Task:
From the line that includes "865x527 pixels." to the last line of the records that follow, copy every line exactly and nothing more, omitting pictures.

+++ Data under study +++

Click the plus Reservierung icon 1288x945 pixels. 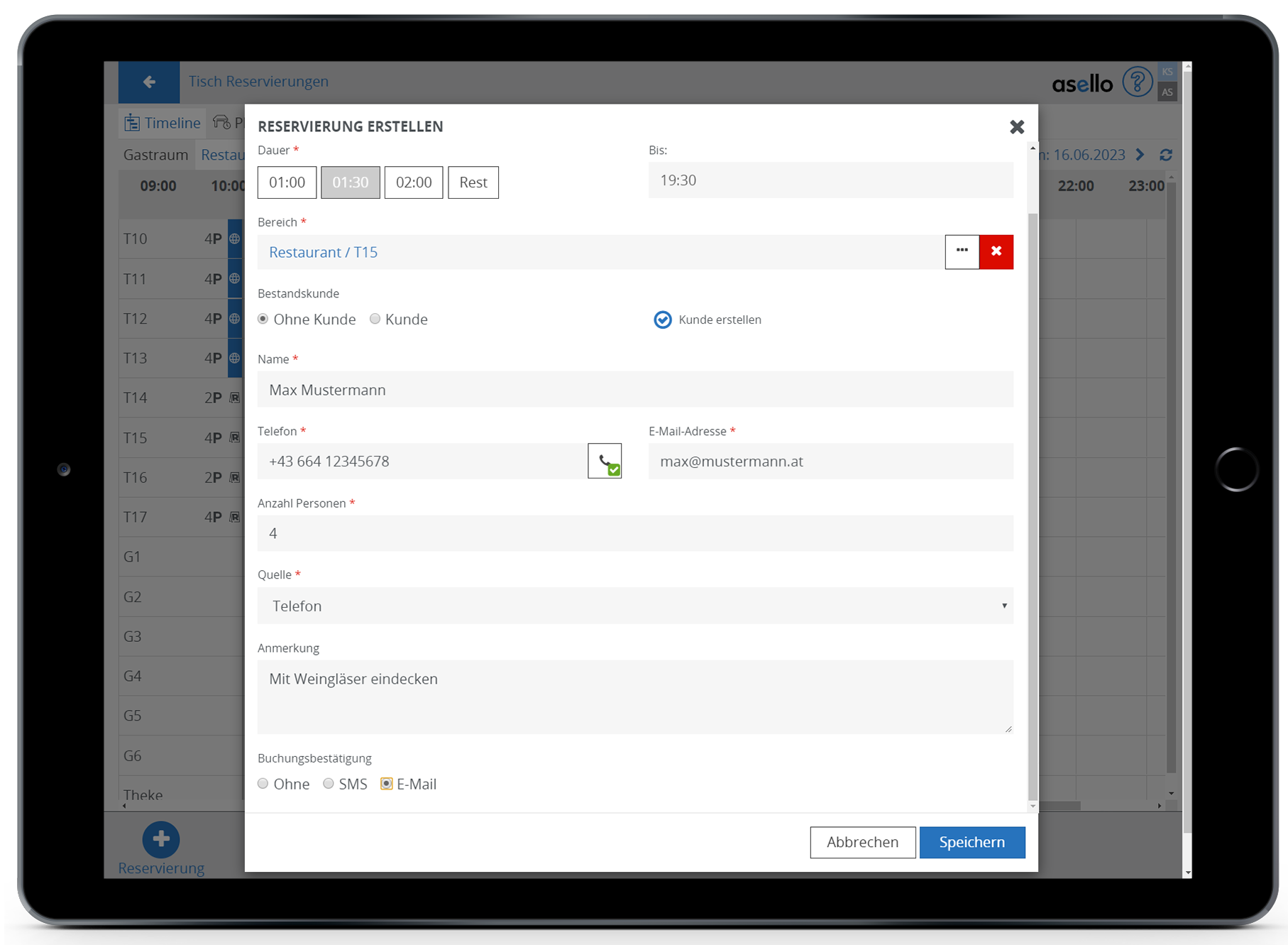[x=161, y=839]
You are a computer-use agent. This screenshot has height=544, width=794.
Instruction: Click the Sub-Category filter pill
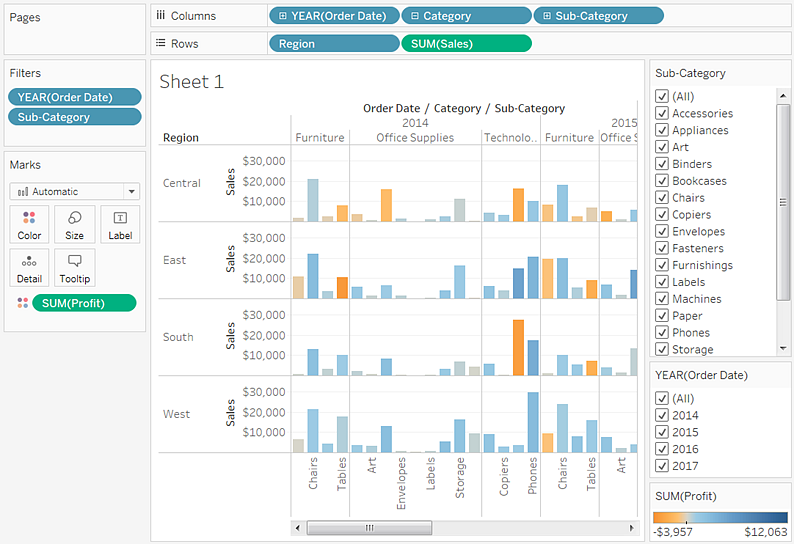click(x=74, y=117)
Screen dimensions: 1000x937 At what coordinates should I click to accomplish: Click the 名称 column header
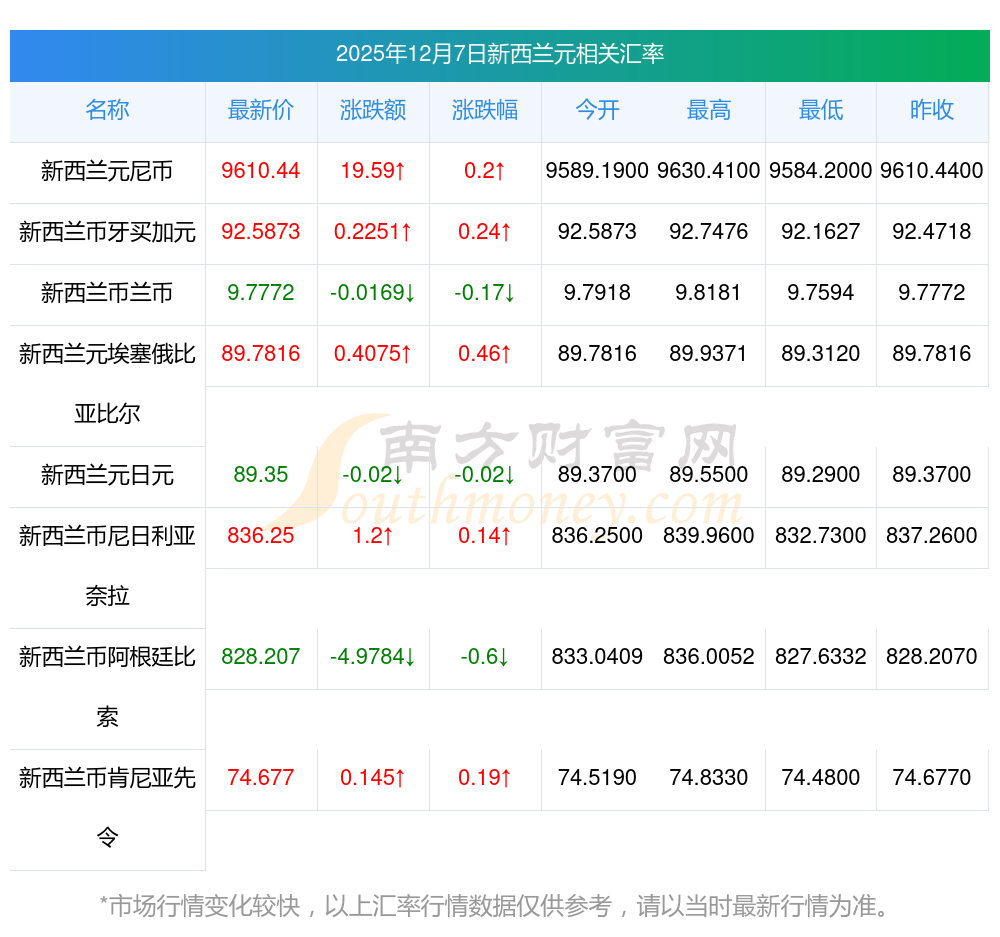point(107,111)
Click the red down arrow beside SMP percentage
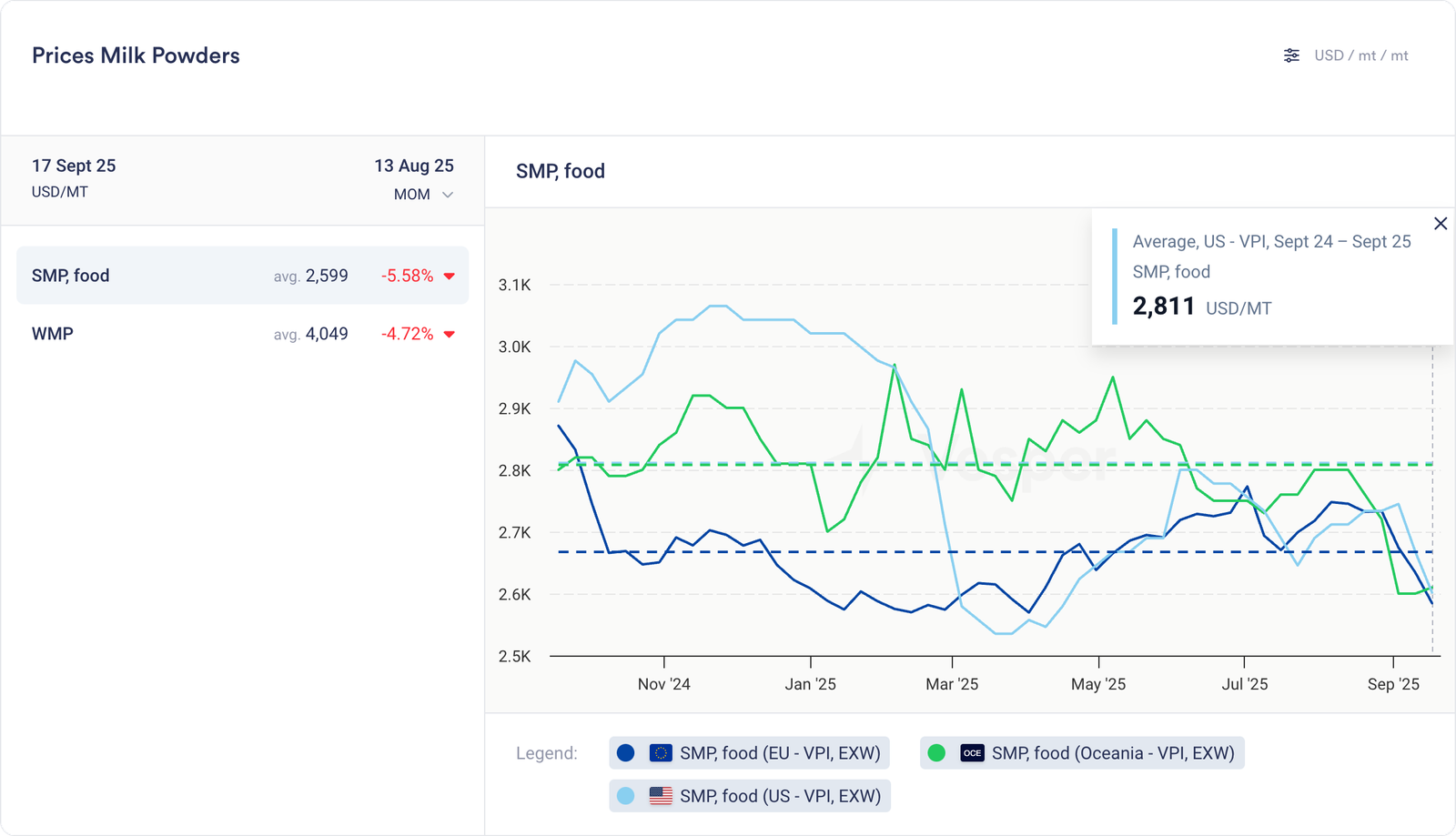 449,277
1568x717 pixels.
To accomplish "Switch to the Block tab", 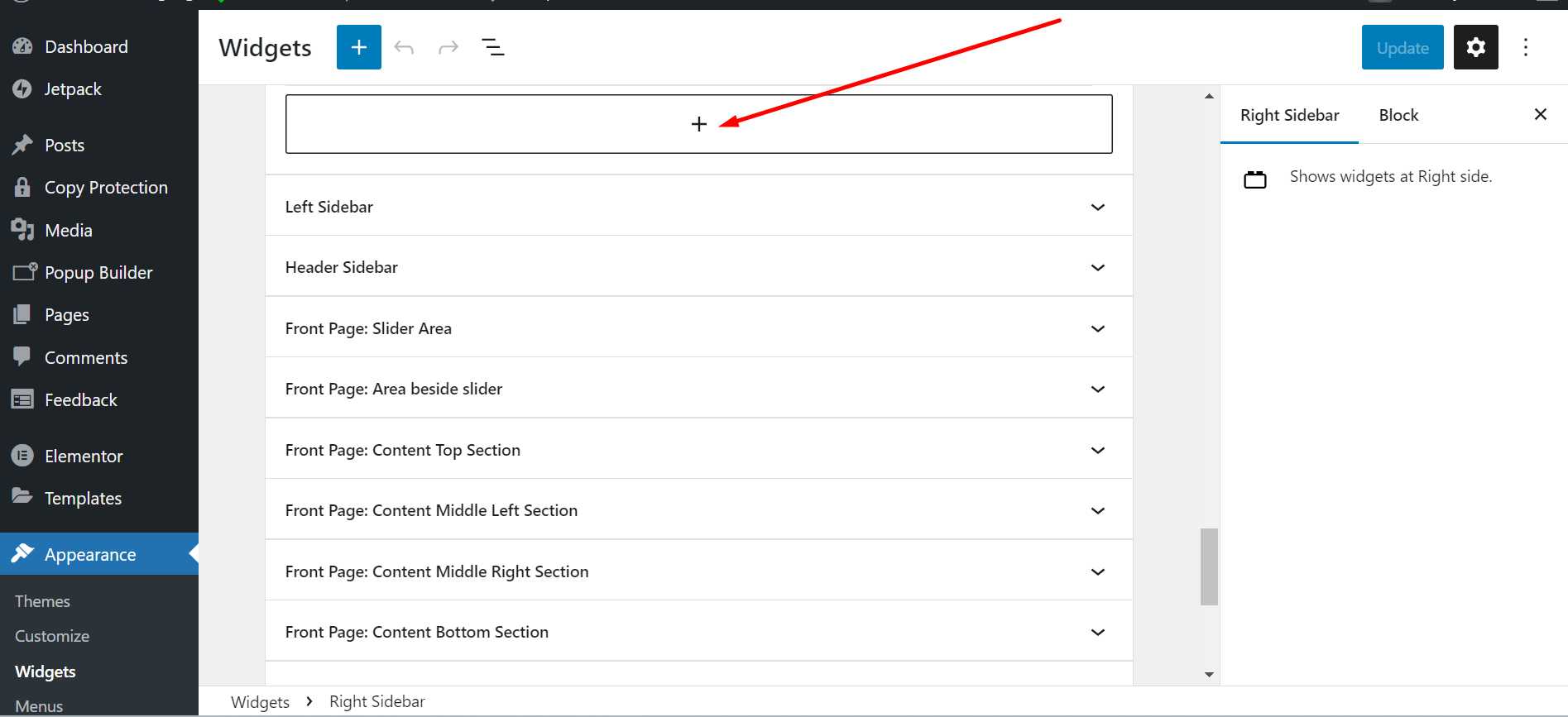I will coord(1398,115).
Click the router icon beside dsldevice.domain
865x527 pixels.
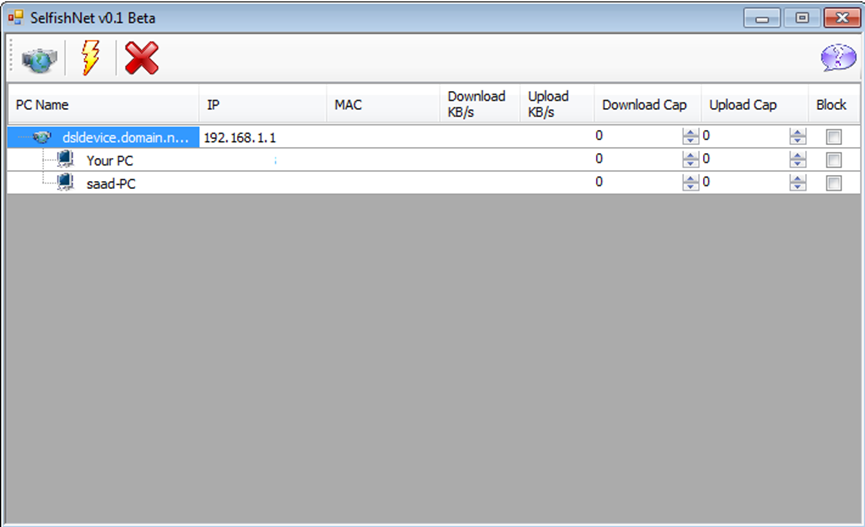[x=42, y=137]
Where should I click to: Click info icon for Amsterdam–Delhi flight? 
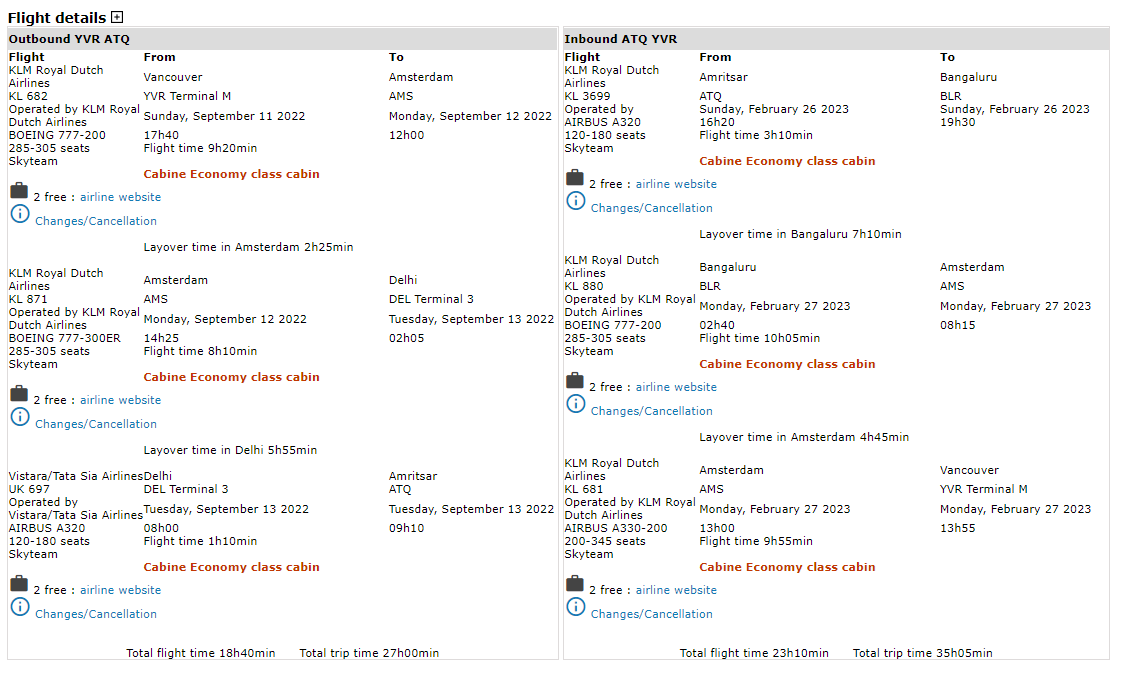(20, 417)
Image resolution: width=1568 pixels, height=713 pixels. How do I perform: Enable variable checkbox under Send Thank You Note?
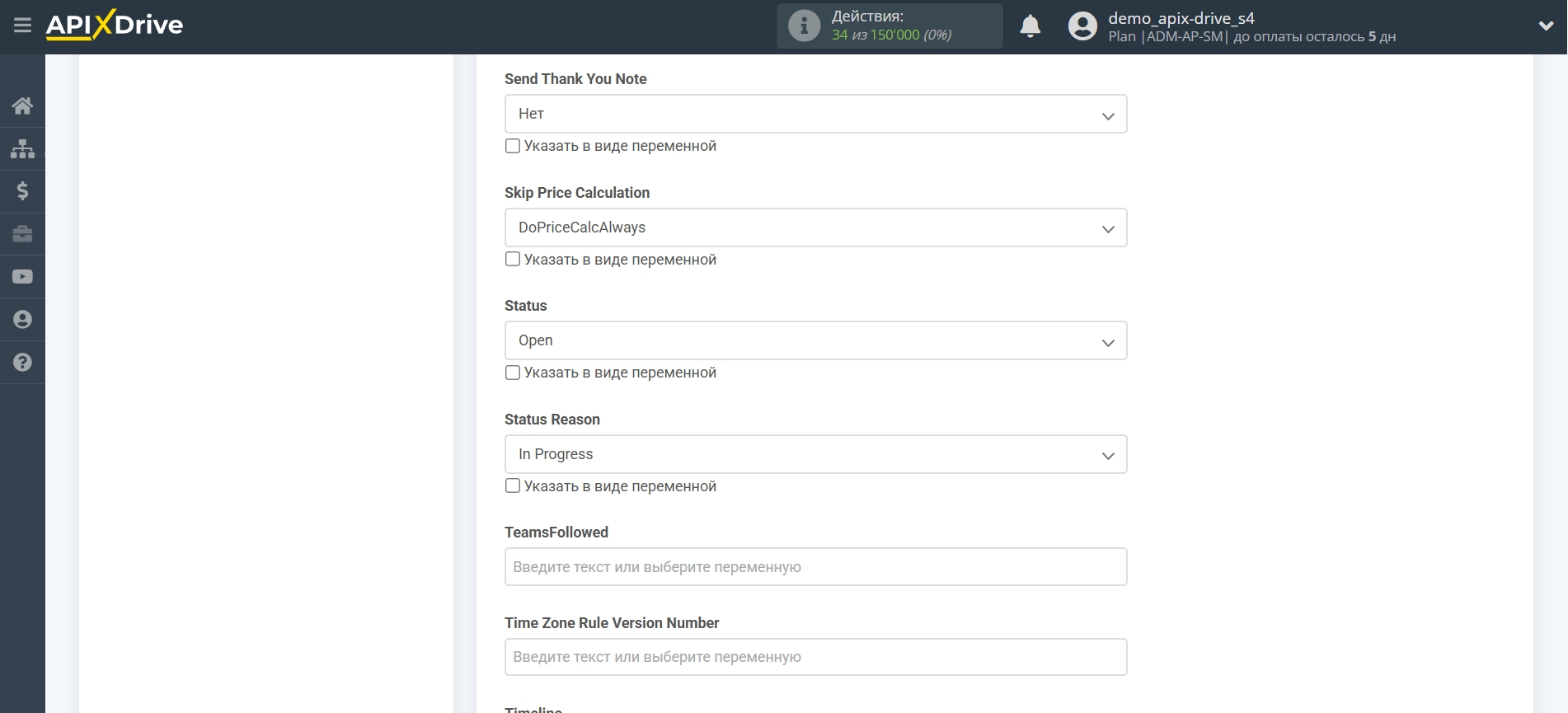click(x=513, y=146)
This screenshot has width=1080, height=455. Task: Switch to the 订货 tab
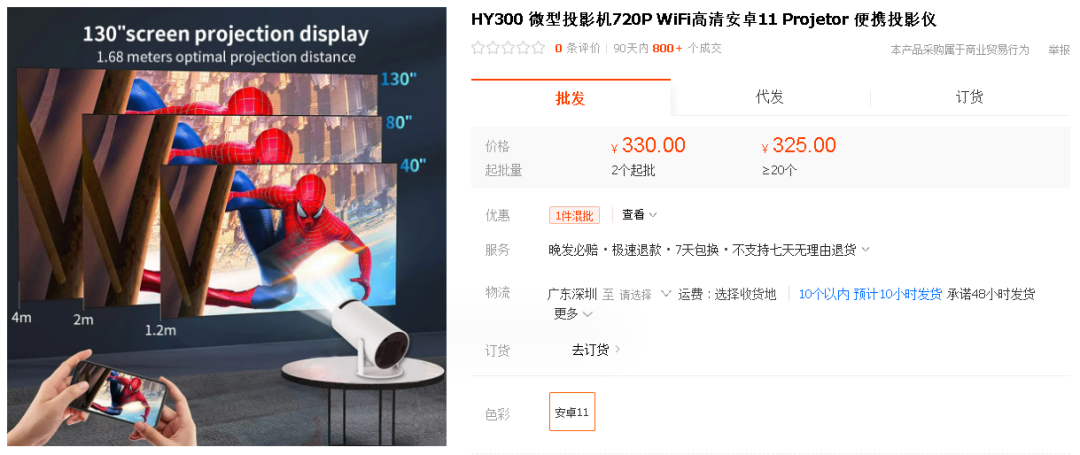969,98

+++

Solution below:
865x527 pixels.
[x=42, y=137]
Where should I click to: Click info icon for Amsterdam–Delhi flight? 
(20, 417)
Image resolution: width=1568 pixels, height=713 pixels. How do I perform: Enable variable checkbox under Send Thank You Note?
click(x=513, y=146)
This screenshot has width=1080, height=455. Task: Switch to the 订货 tab
969,98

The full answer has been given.